とにかく、今回は『最強の凡人』マット・クリスティが主役だからさ。
ねーみんな、どう思う!?」
「それなら、あたしも賛成!せっかく新しい体に生まれ変われたんだから、そのお祝いがあってもいいんじゃないかと思ってたんだよねぇ!」
「だよね!カリーナ、みんな一緒でいいかな?あははは」
「言ったでしょ。私は、何でも。ふふ」カリーナもつられて笑い、顔にかかった前髪を手櫛で流した。
「いやいや、あの、皆さん?」
「もうよいではないか、マット。おぬしが稼げる男だ、という証明じゃよ。奢らされるのは」
「……わかりましたよ。じゃあ、今日は俺の奢りで!飲んで、食って、遊びましょうかッッ!」
「「「おーっ!」」」
……あれ?前回も俺が出したんじゃなかったっけ?
ラブレイダの店の中。ここの息子であるハンターが、黒ネコのイリスを見つけてくれたんだよな。

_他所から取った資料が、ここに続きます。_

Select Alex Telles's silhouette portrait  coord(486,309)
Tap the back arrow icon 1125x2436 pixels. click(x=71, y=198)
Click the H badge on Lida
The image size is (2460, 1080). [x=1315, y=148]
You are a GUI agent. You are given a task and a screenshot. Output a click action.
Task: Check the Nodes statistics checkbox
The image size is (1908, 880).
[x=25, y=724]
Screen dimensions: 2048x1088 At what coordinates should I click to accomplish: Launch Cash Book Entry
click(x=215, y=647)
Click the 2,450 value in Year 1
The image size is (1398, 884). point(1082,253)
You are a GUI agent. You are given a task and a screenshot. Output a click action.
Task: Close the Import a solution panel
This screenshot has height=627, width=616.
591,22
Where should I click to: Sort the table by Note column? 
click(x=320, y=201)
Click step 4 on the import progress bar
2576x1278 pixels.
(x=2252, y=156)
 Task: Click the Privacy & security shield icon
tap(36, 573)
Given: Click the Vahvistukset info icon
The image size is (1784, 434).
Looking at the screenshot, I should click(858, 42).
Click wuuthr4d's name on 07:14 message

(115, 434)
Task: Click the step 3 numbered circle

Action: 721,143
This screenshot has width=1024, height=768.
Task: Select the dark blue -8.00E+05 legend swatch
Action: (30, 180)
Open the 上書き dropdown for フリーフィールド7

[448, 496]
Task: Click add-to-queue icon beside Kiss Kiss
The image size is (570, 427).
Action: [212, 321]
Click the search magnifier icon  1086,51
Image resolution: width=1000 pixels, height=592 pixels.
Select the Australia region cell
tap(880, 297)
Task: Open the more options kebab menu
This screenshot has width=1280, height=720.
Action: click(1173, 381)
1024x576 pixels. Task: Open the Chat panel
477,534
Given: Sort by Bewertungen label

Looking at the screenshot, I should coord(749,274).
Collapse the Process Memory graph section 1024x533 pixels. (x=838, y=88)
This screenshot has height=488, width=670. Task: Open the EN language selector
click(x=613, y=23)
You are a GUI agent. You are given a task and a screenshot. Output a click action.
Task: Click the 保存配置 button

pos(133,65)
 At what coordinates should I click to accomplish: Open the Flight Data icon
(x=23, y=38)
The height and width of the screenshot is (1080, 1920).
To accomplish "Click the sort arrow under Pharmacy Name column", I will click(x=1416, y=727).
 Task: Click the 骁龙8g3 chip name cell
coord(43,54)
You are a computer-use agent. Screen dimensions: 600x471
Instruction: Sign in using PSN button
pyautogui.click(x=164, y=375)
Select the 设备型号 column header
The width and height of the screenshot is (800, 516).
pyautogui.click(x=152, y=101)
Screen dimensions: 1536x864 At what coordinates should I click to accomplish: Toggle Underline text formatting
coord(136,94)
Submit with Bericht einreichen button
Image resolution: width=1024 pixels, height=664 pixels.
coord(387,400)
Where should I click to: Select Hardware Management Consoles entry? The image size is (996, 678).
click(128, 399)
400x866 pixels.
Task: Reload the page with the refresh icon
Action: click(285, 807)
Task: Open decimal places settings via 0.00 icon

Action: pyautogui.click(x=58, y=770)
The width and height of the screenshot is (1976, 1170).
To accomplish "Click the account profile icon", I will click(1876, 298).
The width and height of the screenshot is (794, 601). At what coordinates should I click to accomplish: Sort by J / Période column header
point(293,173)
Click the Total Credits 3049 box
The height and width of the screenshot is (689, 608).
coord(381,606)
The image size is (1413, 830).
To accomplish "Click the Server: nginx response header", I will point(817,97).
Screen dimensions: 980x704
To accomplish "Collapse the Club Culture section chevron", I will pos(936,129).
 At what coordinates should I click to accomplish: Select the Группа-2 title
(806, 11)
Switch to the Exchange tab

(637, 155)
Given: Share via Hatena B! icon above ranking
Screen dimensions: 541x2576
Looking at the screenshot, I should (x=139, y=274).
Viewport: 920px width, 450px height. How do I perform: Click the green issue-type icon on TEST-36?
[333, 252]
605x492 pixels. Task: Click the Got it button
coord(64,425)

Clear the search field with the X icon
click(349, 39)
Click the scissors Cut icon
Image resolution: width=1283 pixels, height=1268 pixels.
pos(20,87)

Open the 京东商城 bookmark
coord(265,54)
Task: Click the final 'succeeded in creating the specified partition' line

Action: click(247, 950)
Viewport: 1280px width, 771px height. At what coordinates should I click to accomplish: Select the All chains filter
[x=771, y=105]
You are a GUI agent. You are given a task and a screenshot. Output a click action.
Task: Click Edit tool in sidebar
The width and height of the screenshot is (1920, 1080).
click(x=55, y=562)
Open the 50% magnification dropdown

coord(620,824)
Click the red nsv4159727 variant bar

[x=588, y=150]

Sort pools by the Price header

「では皆さん、依頼達成おつかれさまでした。イリス、復活おめでとうございます!カリーナさんも、本日はよろしくお願いします!
では早速、かんぱーいッ!」
「「「うぇーい!」」」
「おら、おかわりの麦酒だ!しかし兄ちゃん達、本当よく飲むよなぁ。見てて気分が良いよ!」
「これが楽しみで、今日を生きてるようなもんだからね!僕は!あはははは」
「ばかだよ、このアホチャラ坊」
「マッドの飲む早さはヤバいっすからね」
「おぬしの食べるほうが、よっぽどヤバいんじゃが……」
「あ、クロノ様も流石に今日はオレンジジュースですね」
「むうう。もうバカップルって言われるの嫌だもん」
「ねえカリーナ、飲んでる?楽しんでる!?」
「ええ」
「カリーナ。僕らさ、ネコを依頼の通り見つけた上に、それをエルフ族の体に入れて復活させたんだよ!凄いでしょ?」
「そうね」
「こりゃ、チャラ坊!カリーナちゃんにばっかり、絡んでるんじゃないよ!」
「あれ、なんかイリス酔ってきてない?」
「あーあんた、わかってくれるかい?なんだか、ぐるぐるしてきたよ。
おかしいねぇ、エルフは酔わないって聞いたと思ったんだけどねえ」
「クロノ様、これはどういうことっすか?」
「むう……あ、そっか。今のイリスの体は、我が魔法でほとんど創り直してしまったからな。
その際に、かなり組成が人間に近づいてしまったようじゃ。我は人族の神である故、人間の体のことしか詳しく知らぬからな。
多分、そういうことじゃ」
「あれ?じゃあ、ダメじゃないっすか!イリス、今の体はほとんど人間だから、その体でお酒はダメだそうですよ。まだ子供ですし」
「うにゃぁ?」イリスは、隣で行儀よく座っていたカリーナに膝枕されていた。
「あら、だいぶ酔っちゃったのね。ふふ、可愛い」
「にゃ……」
イリスはカリーナにその淡く細い髪を、整えるような手つきで撫でられ、そのまま眠ってしまった。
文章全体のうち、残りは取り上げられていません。